O vereador Wesley da Dialogue (Podemos), que é vice-presidente da Comissão de Direitos Humanos e Cidadania da Câmara, também se posicionou contra o projeto e rebateu Zanatta, ao dizer que a matéria não tem teor LGBTfóbico. “Tem sim. Muitos espaços não aceitam que homens e mulheres trans utilizem o banheiro conforme a sua identidade de gênero e proibir o uso de banheiros multigêneros coloca esse público novamente à mercê de situações constrangedoras”.
O projeto considerado inconstitucional pela Procuradoria Legislativa previa multa de R$ 4 mil aos estabelecimentos privados que mantivessem os banheiros multigêneros em seus espaços.
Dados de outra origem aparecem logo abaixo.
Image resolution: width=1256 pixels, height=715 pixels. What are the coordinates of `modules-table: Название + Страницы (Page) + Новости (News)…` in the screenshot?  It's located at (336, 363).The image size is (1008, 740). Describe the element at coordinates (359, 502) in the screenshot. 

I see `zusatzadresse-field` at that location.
As outras sanções previstas eram a suspensão da atividade por cinco dias úteis, sem prejuízo da aplicação da multa, na segunda reincidência, e o cancelamento do alvará de licença de funcionamento no caso de reincidência infracional reiterada em período inferior a um ano.
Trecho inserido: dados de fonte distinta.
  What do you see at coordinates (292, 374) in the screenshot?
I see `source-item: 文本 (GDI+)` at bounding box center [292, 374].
Assunto virou polêmica em Bauru
Em Bauru, interior de São Paulo, os banheiros multigêneros foram alvo de polêmica quando uma unidade de uma rede de fast food colocou placas indicando a destinação dos banheiros para homens, mulheres ou pessoas que não se identificam com esses gêneros.
As imagens viralizaram depois que uma mulher reclamou em um vídeo postado no internet. Em nota, o Mc Donald’s confirmou que desfez a mudança, motivada pela notificação imposta pela Prefeitura de Bauru no dia 13 de novembro apontando “descumprimento de exigências do código sanitário da cidade”.